[PROBLEM TO WORK ON] Look through the data below, and copy each line that carries the word "computer".

********************

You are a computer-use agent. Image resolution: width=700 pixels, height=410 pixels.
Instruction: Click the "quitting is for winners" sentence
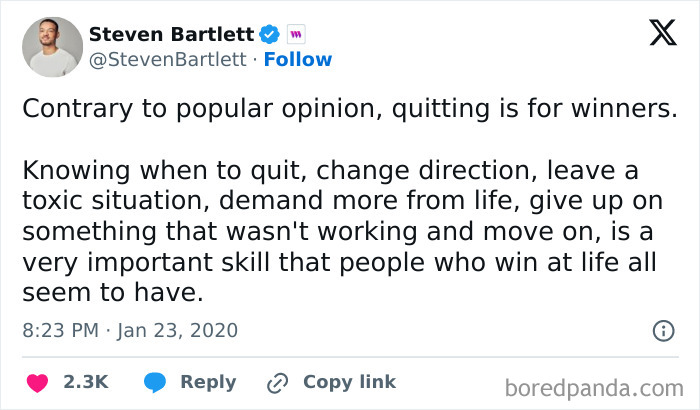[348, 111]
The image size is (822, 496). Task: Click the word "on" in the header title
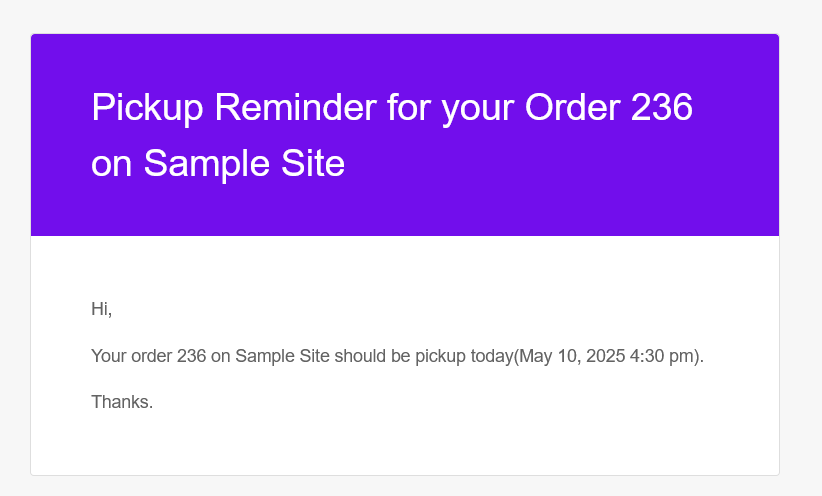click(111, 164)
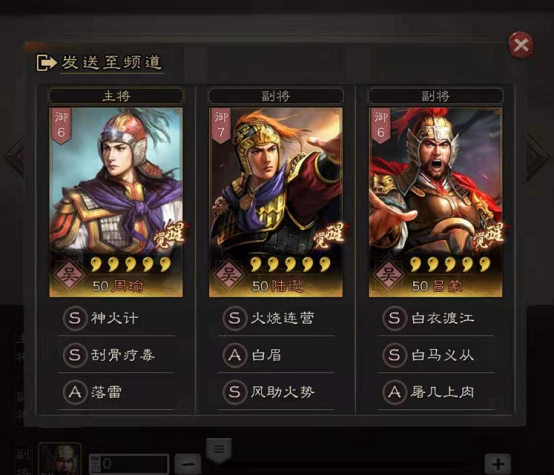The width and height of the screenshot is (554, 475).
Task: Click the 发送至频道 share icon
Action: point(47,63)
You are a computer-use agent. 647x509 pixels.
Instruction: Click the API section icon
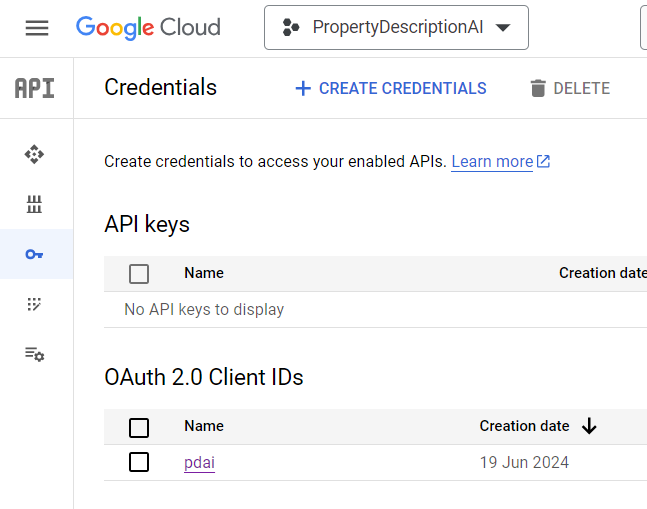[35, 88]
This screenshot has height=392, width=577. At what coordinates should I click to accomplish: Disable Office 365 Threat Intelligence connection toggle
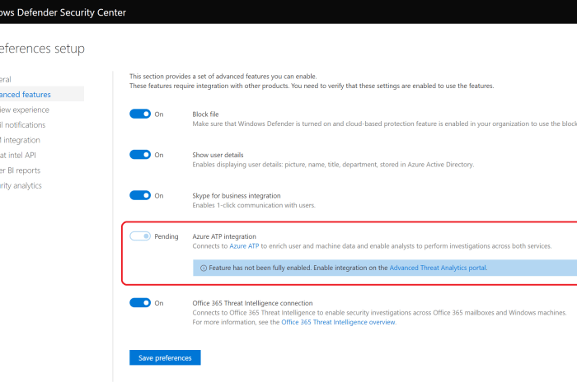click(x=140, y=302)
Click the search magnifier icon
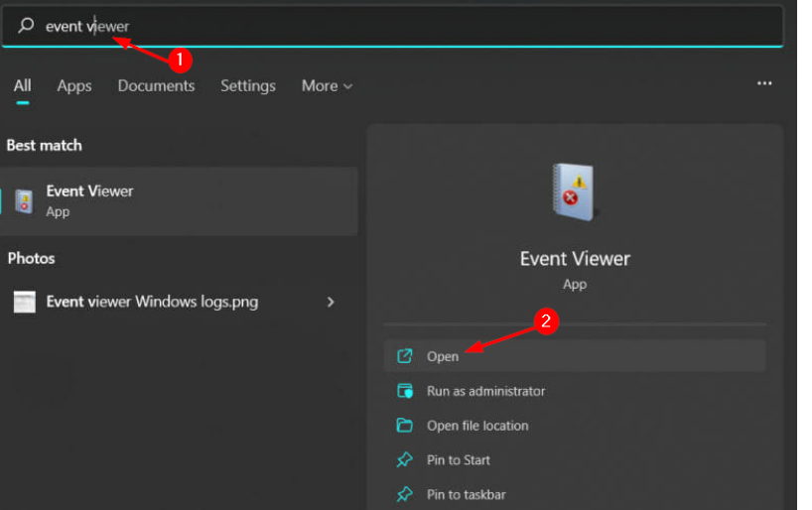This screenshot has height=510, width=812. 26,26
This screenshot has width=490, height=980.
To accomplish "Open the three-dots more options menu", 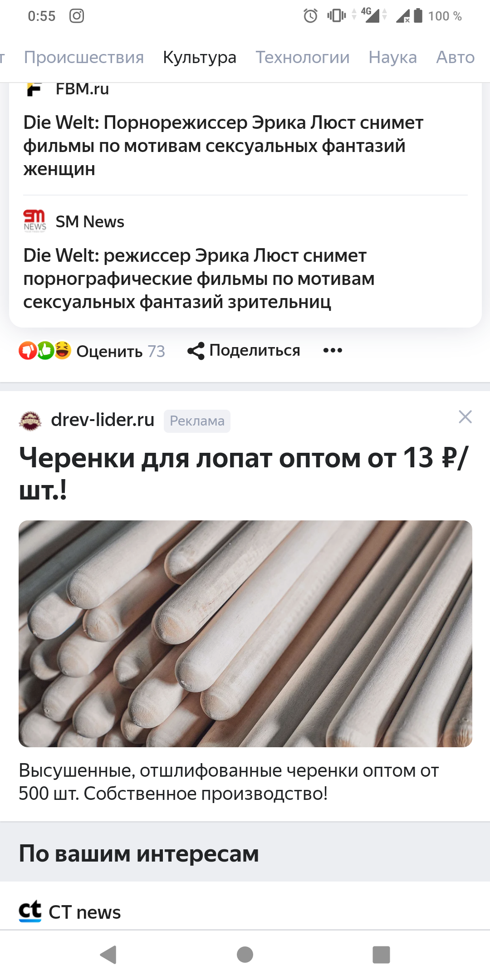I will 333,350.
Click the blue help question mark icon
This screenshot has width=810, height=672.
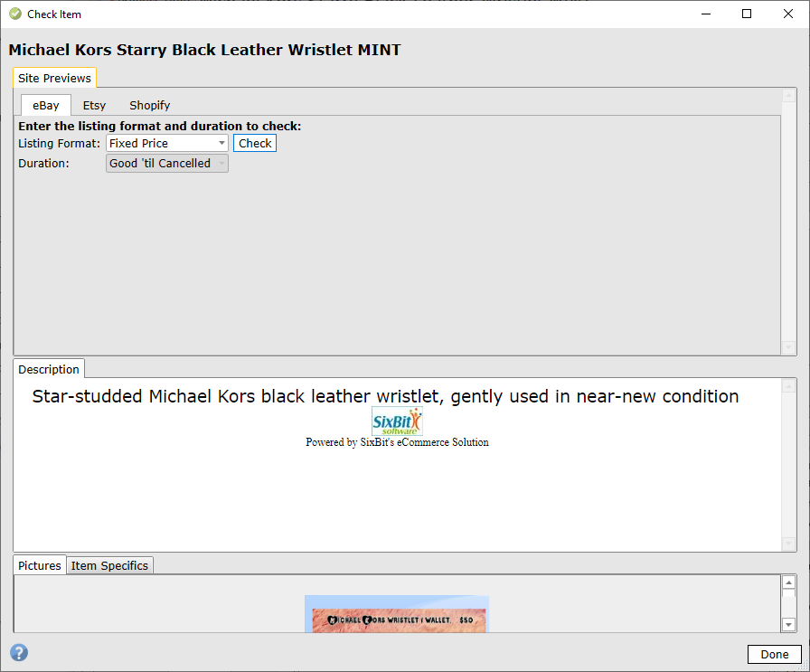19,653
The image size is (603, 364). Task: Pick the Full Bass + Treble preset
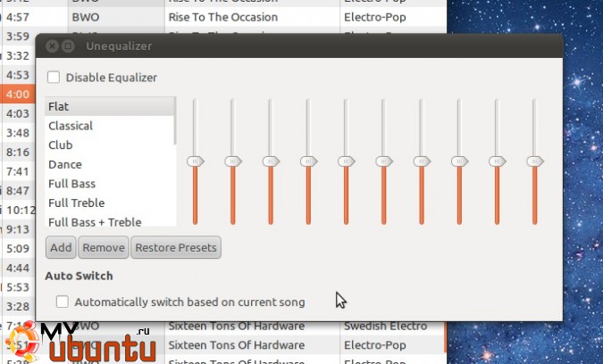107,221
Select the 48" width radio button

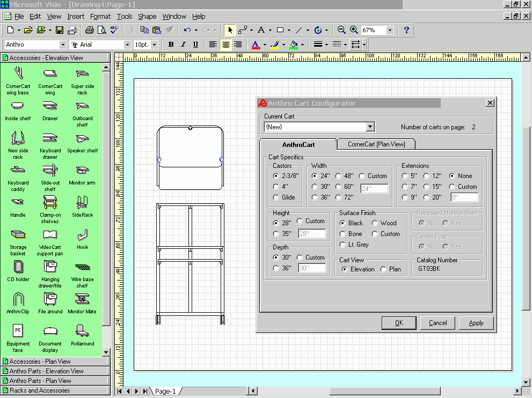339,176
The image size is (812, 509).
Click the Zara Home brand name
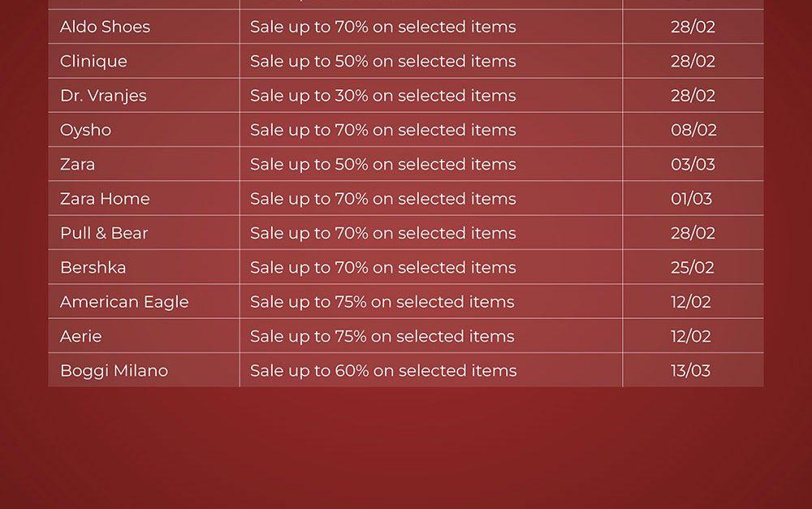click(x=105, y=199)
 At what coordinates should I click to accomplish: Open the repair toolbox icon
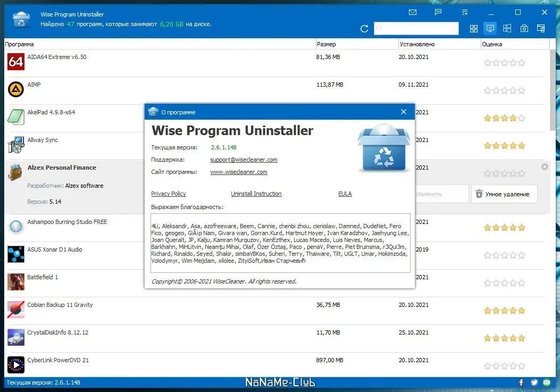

********************

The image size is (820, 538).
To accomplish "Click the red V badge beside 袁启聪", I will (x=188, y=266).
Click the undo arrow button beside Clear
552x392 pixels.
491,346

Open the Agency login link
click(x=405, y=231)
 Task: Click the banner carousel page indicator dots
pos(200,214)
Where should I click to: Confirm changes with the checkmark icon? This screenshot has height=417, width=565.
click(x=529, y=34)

********************

[SOLUTION FOR THIS TASK]
You are a computer-use agent. Image resolution: width=700 pixels, height=410 pixels.
You are a computer-use agent. 647x509 pixels.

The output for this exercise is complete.